When a `.zip` project is uploaded to the application, it goes through a rigorous, multi-step automated pipeline:

1. **Extraction & Indexing (`core/processor.py`)**: The `.zip` archive is securely extracted into memory. The system recursively indexes the folder structure while automatically filtering out irrelevant binaries, build nodes (e.g., `node_modules`, `venv`), and hidden directories.
2. **Data Sanitization & PII Scrubbing (`core/sanitizer.py`)**: Before any analysis occurs, a comprehensive regex-based engine scrubs the raw code. It permanently masks API tokens, database connection strings, passwords, explicit physical URLs, and Personally Identifiable Information (Emails/Names) to guarantee absolute data privacy.
3. **Deep Technology Detection (`core/tech_detector.py`)**: The system ingests the sanitized code payloads and precisely evaluates file extensions, imports, and core logic against `config/tech_config.yaml`. It seamlessly identifies exactly which Languages (e.g., Python, Object Pascal), Frameworks (e.g., React, Embarcadero RAD Studio), and Automation Platforms (e.g., Power Automate, Selenium) the project relies on.
4. **Intelligent Project Classification (`core/project_classifier.py`)**: Utilizing the detected technology map, the system categorizes the overall architectural domain (e.g., `Desktop Application`, `API Service`, `Power Automate Cloud Automation`, `Static Website`). This explicit classification dynamically dictates how the AI structures the ensuing documentation.
5. **Dynamic Prompt Assembly (`core/prompt_builder.py`)**: The sanitized codebase, technology stack, folder structure, and overarching project classification are perfectly compiled into strict, intuitively engineered `prompt` templates ensuring zero hallucination.
6. **Concurrent LLM Processing (`core/workflow.py` & `core/doc_generator.py`)**: The assembled context is dispatched simultaneously across parallel `langchain` agents backed by OpenAI's API. The system strictly enforces the prompt rules—such as dynamic technical layering and meticulous functional branching (If Yes/No)—while actively monitoring and aggregating Prompt/Completion token costs via tracking callbacks.
7. **Stitching & UI Output (`app.py`)**: The generated Markdown documents (Functional, Technical, and Architecture) are stitched together and rendered live in the Streamlit UI alongside an Executive API Usage Dashboard quantifying token consumption.

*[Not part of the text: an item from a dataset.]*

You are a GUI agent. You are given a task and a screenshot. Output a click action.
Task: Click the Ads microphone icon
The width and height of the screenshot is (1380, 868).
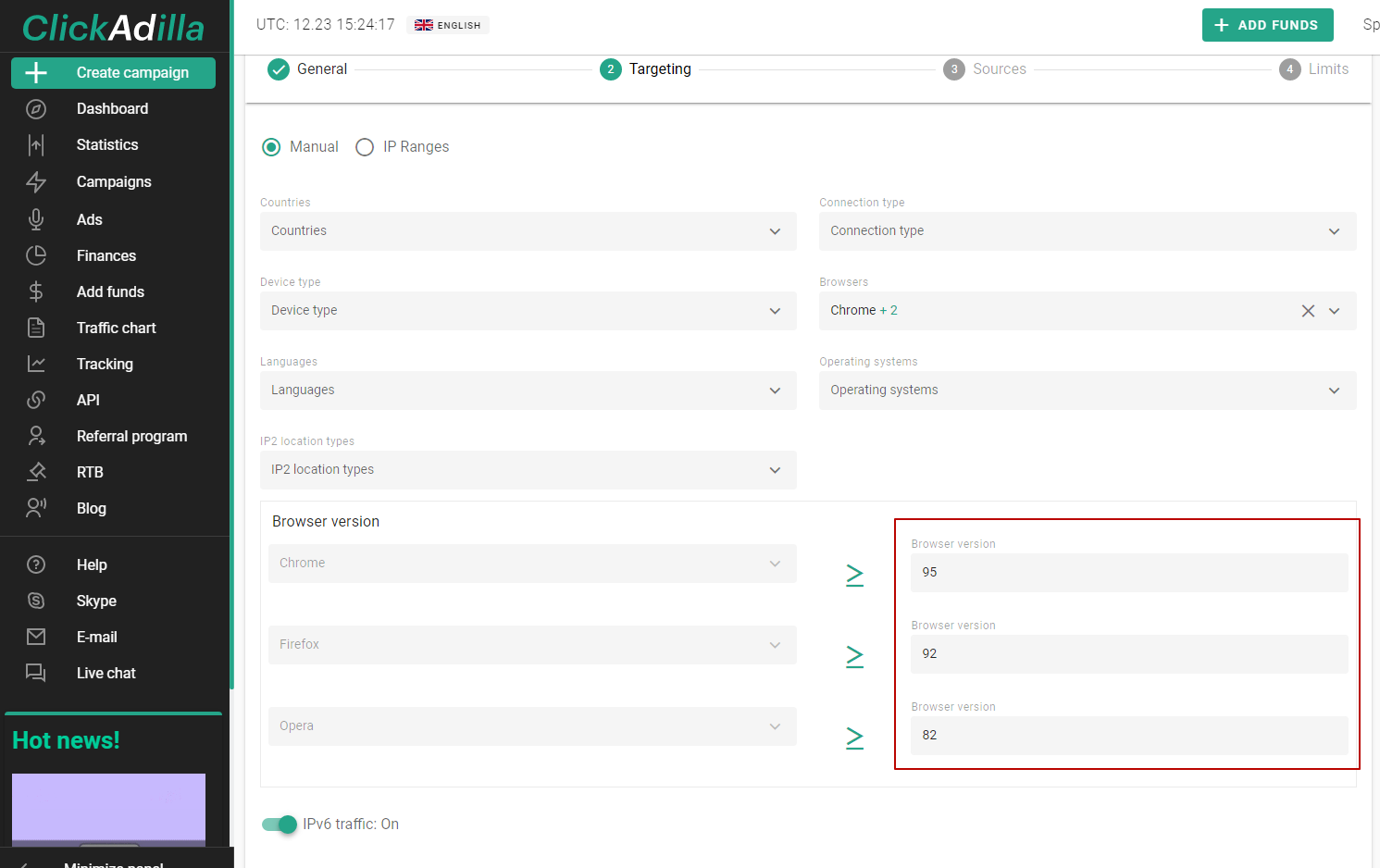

## 🧠 Dynamic Prompt Engineering

The true intelligence of the Smart Document Generator resides within its extensively engineered prompt templates (located in the `prompts/` directory). Rather than passing raw code blindly to the LLM, these prompts enforce strict, professional boundaries:

- **`functional_prompt.py`**: Designed to extract exact business processes. It explicitly forces the LLM to map out atomic API calls, specific "If Yes/If No" logical branches, and targeted user notifications without diving into the underlying code syntax. It mandates a strict logical flow diagram generated natively from complex inputs like Power Automate definitions.
- **`technical_prompt.py`**: Intelligently adapts its output based entirely on the project type. It categorizes the project's "Technology Stack" into explicitly defined logical architecture layers based on the context (e.g., separating Web Apps from Desktop Apps or Workflow Automation platforms).
- **Hardened Security Prompts**: **Every** prompt inherently instructs the AI to strictly mask, anonymize, and obfuscate any residual Personally Identifiable Information (emails, customer names), passwords, and valid HTTP endpoints that may have bypassed the initial sanitization regex check, enforcing ironclad security.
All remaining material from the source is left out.